* READING TEXT:
----
Gen One Honeycake, from famed family baker BJKR, courtesy deb perelman’s Smitten Kitchen, courtesy marcy goldman (a cake with lineage!)

SERVINGS: 16
TIME: 20 MINUTES TO ASSEMBLE; 1 HOUR TO BAKE
SOURCE: MARCY GOLDMAN’S TREASURE OF JEWISH HOLIDAY BAKING
See Notes about recipe changes at the end of the recipe.

3 1/4 cups plus 2 tablespoons (445 grams) all-purpose flour (see Note)
1 3/4 teaspoons baking powder (see Note)
1 teaspoon baking soda
1 teaspoon kosher salt (see Note)
4 teaspoons ground cinnamon
1/2 teaspoon ground cloves
1/2 teaspoon ground allspice
1 cup (200 grams) vegetable or another neutral oil
1 cup (320 grams) honey
1 1/2 cups (300 grams) granulated sugar
1/2 cup (110 grams) light or dark brown sugar
3 large eggs
teaspoon vanilla extract
1 cup (235 grams) warm coffee or strong tea (I use decaf)
1/2 cup (120 grams) fresh orange juice, apple cider, or apple juice
1/4 cup (60 grams) rye or whiskey, or additional juice
1/2 cup (50 grams) slivered or sliced almonds (optional)

Pan size options: This cake fits in two (shown here) or three loaf pans; two 8-inch square or two 9-inch round cake pans; one 9- or10-inch tube or bundt cake pan; or one 9 by 13 inch sheet cake.
Prepare pans: Generously grease pan(s) with non-stick cooking spray. Additionally, I like to line the bottom and sides of loaf pans with parchment paper for easier removal. For tube or angel food pans, line the bottom with parchment paper, cut to fit.
Heat oven: To 350°F.
----
* DIRECTIONS:
**a)** Rewrite the stretch of the honey cake recipe from "Pan size options: This" through "oven: To 350°F.", replacing "non-stick cooking spray" with "softened butter".
**b)** To what temperature does the honey cake recipe say to heat the oven?

* DATA EXTRACT:
----
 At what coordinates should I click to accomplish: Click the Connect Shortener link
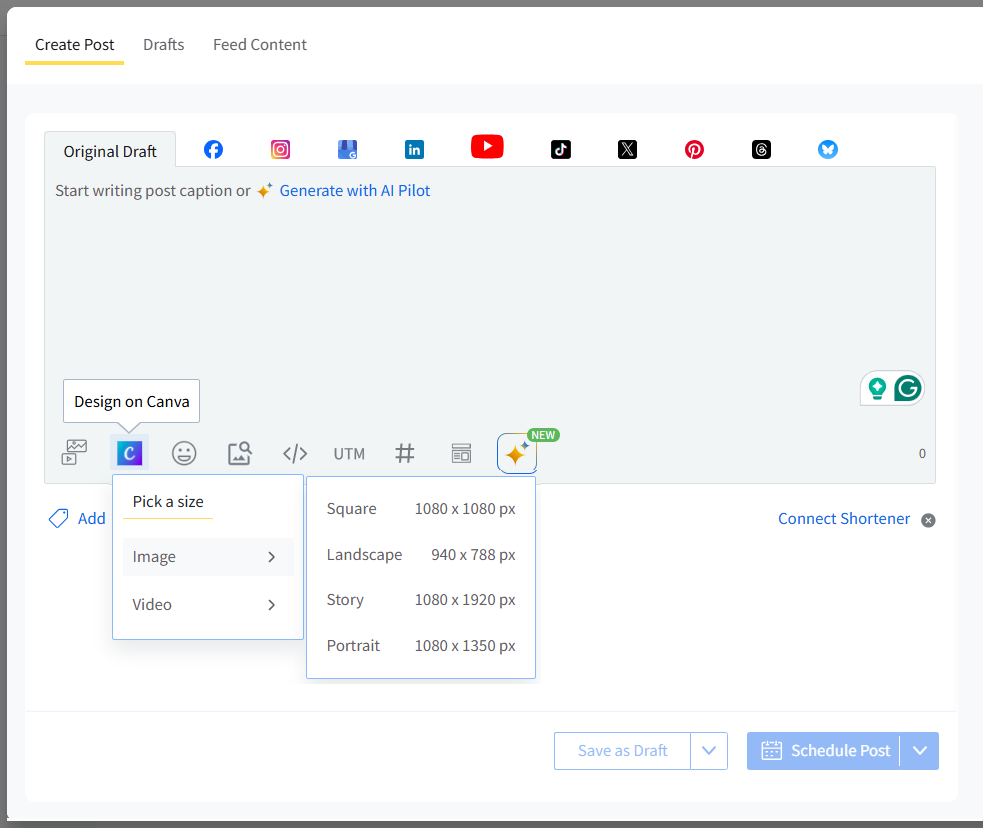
----
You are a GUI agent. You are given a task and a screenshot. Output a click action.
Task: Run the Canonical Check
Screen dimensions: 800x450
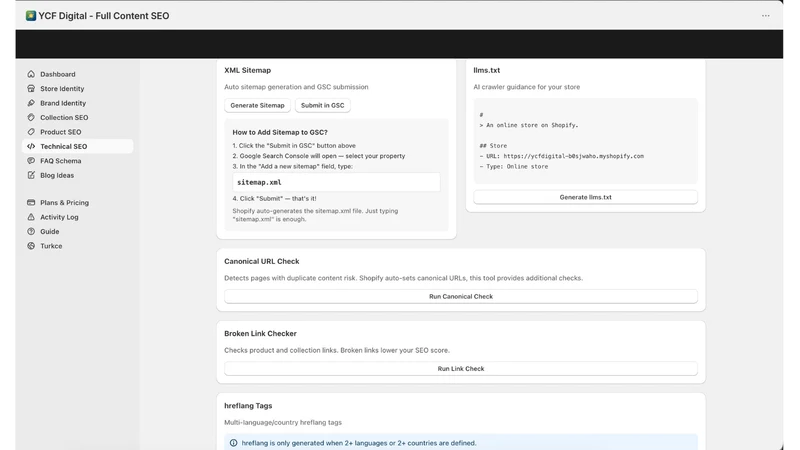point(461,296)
----
* ANSWER SET:
**a)**
Pan size options: This cake fits in two (shown here) or three loaf pans; two 8-inch square or two 9-inch round cake pans; one 9- or10-inch tube or bundt cake pan; or one 9 by 13 inch sheet cake.
Prepare pans: Generously grease pan(s) with softened butter. Additionally, I like to line the bottom and sides of loaf pans with parchment paper for easier removal. For tube or angel food pans, line the bottom with parchment paper, cut to fit.
Heat oven: To 350°F.

**b)** 350°F